OS SAPATOS DE EMÍLIA

Dona Emília, mulher simples e devota de Nossa Senhora, não gostava de andar calçada.

Naquela vida pesada e penada da roça, de lavar, cozinhar, tirar leite e cuidar da criação, ela nem se preocupava em colocar alguma coisa nos pés.

Calendário não tinha. Para quê? Para ela não existia domingo e nem feriado. O dia era a continha de levantar de madrugada para fazer a comida e enfrentar a luta sem fim.

Certo dia, chegou ao seu conhecimento que haveria uma festa do mês de maio na cidade e que a banda de música iria tocar.

-Eu quero ir. – disse ela. - Nunca vi um trem desse em minha vida. Dizem que os instrumentos são bonitos e brilhosos. Vou para escutar e ver o sol reluzir neles e relampear nos olhos da gente.

Na véspera da festa, a lavradora arriou o seu cavalo e partiu.

Chegando lá, sua cunhada lhe falou que não ficaria bem acompanhar a procissão de pé no chão.

No outro dia, ela foi à loja e comprou um par de sapatos e, muito à contra gosto, na hora da festa os calçou.

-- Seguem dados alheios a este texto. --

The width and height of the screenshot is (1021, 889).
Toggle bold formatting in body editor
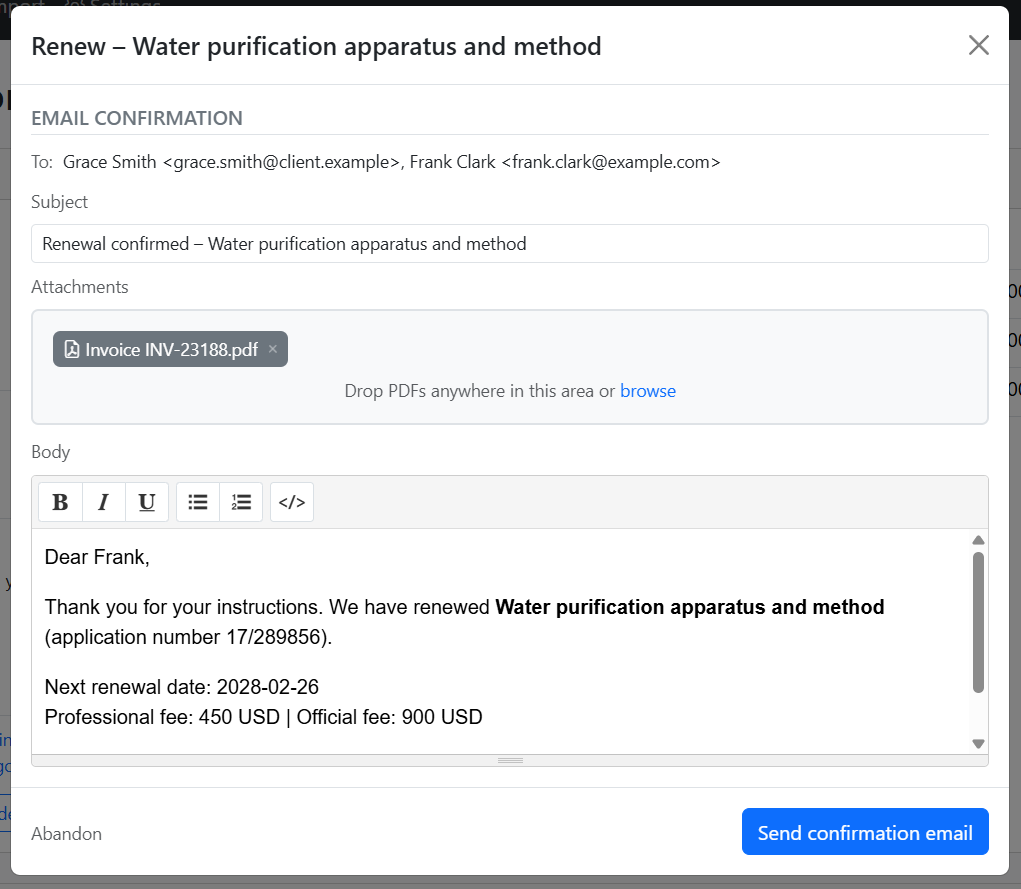[x=60, y=502]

A procissão era muito grande. Na frente ia o padre, depois o andor com a Mãe de Jesus e nossa também, os anjinhos, os músicos e o povo rezando.

Emília, encantada, acompanhava o cortejo. Nunca tinha visto tanta beleza, pois, só vivia para o serviço, sem ter nada para se distrair.

- Quantas flores! Quantos anjos coroando a Mãe de Deus! – pensava.

Ao chegar ao alto da igreja, muito cansada, com os pés “fuzilando”, sentou-se no meio fio e disse em voz alta:

-Ufa! Não aguento mais! Estes sapatos estão me matando!

Nisso, um senhor conhecido a cumprimentou:

-Boa tarde dona Emília. A senhora está descansando um pouquinho?

-Que nada! São estes malvados sapatos que comprei. Eles estão me mordendo que nem um cachorro doido. Quero arrancar estas porqueiras, mas estou com vergonha.

- Tem razão. A senhora calçou os sapatos trocados.

-Tro-ca-do?! É mesmo?! Engraçado! São os dois de uma vez só!

A mulher tirou o calçado, mas seus pés já estavam cheios de bolhas.

Arrancou o lenço da cabeça, amarrou-os e resmungou:

-Não boto estes troços nem na Sexta-feira da Paixão! Que trem desesperado para morder a gente! Cruz em credo! Vou dar para os outros!

Assim fez. E feliz da vida voltou para o campo descalça, como sempre viveu.